Pubblicato il 07 Luglio 2020

Una delegazione di sindacalisti della Ugl Catania si è radunata questa mattina all’interno del parcheggio di via Ala, per dare vita ad un sit-in di protesta e di proposta sulla gestione del bene da parte del Comune che dell’area è proprietario.
“Abbiamo voluto organizzare questa azione per sensibilizzare l’amministrazione comunale per il recupero di quest’area che oltre 10 anni fa era stata assegnata a Sostare – ha dichiarato il segretario territoriale Giovanni Musumeci, che ha sostenuto fortemente l’iniziativa. Proprio la partecipata doveva creare in questo luogo un parcheggio ed allocarvi il servizio rimozione, tant’è che allora furono spesi fondi pubblici (circa 350 mila euro) per la riqualificazione. Poi l’abbandono più totale, ed oggi l’immobile è terra di nessuno, tant’è che la notta è territorio di tossicodipendenti, malviventi e prostitute. Il tutto in una zona altamente residenziale, a fianco di un edificio scolastico.

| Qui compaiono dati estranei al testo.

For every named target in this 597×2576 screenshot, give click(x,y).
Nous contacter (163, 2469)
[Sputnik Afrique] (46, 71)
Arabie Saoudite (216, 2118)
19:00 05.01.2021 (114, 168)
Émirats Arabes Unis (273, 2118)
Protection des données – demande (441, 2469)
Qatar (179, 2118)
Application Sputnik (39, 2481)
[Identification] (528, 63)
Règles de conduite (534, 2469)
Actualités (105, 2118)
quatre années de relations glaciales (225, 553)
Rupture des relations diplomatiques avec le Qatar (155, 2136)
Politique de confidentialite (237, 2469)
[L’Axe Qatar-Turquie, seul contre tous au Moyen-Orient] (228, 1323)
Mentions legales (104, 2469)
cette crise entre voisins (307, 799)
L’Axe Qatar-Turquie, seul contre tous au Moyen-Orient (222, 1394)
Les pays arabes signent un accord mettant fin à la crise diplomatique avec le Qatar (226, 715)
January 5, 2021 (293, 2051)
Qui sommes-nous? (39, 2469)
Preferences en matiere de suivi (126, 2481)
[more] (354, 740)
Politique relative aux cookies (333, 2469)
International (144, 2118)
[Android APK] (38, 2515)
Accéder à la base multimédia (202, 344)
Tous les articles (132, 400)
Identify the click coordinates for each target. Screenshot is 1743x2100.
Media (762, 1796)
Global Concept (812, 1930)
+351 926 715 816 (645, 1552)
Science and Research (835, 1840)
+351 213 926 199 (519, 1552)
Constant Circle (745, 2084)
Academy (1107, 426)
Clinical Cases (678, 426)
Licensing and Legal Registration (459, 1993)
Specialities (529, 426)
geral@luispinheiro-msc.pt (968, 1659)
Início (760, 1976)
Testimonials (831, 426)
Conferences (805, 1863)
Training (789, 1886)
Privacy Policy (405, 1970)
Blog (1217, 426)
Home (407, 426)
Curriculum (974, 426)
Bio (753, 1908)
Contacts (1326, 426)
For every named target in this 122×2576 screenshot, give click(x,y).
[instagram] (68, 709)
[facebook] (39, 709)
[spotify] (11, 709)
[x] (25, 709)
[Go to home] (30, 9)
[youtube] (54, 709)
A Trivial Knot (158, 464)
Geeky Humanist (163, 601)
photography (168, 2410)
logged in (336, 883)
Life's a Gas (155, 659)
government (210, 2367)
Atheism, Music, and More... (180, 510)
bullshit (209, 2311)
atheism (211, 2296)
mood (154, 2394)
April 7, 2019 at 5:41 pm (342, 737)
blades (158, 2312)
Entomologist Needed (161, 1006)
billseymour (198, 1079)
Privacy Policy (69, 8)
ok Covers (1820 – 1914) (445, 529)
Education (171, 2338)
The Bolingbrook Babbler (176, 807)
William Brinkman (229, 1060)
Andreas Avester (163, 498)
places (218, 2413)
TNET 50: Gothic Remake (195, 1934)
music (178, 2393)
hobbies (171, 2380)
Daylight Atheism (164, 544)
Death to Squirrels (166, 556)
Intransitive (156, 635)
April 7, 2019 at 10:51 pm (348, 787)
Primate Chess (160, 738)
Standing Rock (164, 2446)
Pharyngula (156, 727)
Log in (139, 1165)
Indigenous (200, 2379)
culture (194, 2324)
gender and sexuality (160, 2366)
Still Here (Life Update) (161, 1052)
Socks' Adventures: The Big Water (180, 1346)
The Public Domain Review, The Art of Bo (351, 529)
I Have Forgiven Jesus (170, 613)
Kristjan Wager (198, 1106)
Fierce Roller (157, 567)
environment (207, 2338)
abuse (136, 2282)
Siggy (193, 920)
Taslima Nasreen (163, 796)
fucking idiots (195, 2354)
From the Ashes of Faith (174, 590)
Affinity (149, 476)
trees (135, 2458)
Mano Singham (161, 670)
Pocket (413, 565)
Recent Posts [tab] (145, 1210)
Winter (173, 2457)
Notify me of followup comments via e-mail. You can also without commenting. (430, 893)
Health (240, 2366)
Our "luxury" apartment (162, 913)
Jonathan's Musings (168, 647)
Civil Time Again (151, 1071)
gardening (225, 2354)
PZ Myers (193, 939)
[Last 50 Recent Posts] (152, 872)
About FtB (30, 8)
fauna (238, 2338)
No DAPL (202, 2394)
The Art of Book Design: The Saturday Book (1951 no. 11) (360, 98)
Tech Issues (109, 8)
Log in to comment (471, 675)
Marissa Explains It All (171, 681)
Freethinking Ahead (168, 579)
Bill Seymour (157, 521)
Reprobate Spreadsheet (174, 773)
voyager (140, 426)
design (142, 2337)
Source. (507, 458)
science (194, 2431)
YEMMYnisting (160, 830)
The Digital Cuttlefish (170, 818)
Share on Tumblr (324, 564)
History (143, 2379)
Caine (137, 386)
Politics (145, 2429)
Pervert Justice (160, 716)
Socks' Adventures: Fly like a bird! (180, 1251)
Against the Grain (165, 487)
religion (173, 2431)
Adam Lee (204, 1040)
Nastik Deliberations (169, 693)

La cosa più grave, però, è che attualmente il servizio rimozione di Sostare si trova in locali in affitto, in moduli da cantiere fatiscenti, dove l’incolumità e la salute dei lavoratori è a rischio. Vogliamo – incalza Musumeci – che l’amministrazione si muova, perché pensiamo che in breve tempo si possa sbloccare la situazione riqualificando il parcheggio per destinarlo alla partecipata. Chiediamo a gran voce che il problema, che si protrae da troppi anni venga risolto al più presto per consegnare questo bene alla sua corretta e sicura fruizione, dando ai dipendenti della rimozione di Sostare un luogo di lavoro adeguato e funzionale.”
Alla manifestazione è intervenuto spontaneamente anche il presidente del terzo municipio catanese Paolo Ferrara, per ascoltare il punto di vista della Ugl sulla destinazione dell’area. “Abbiamo accolto con piacere la visita del presidente ed a lui abbiamo chiesto di sostenere questa nostra battaglia di civiltà, per ridare dignità ad un luogo abbandonato e bistrattato in una parte della città che invece è viva e produttiva – ha aggiunto Musumeci. Tra l’altro pensiamo che il compito degli amministratori sia proprio quello di trovare le soluzioni migliori per chiudere definitivamente questa brutta stagione degli sprechi.”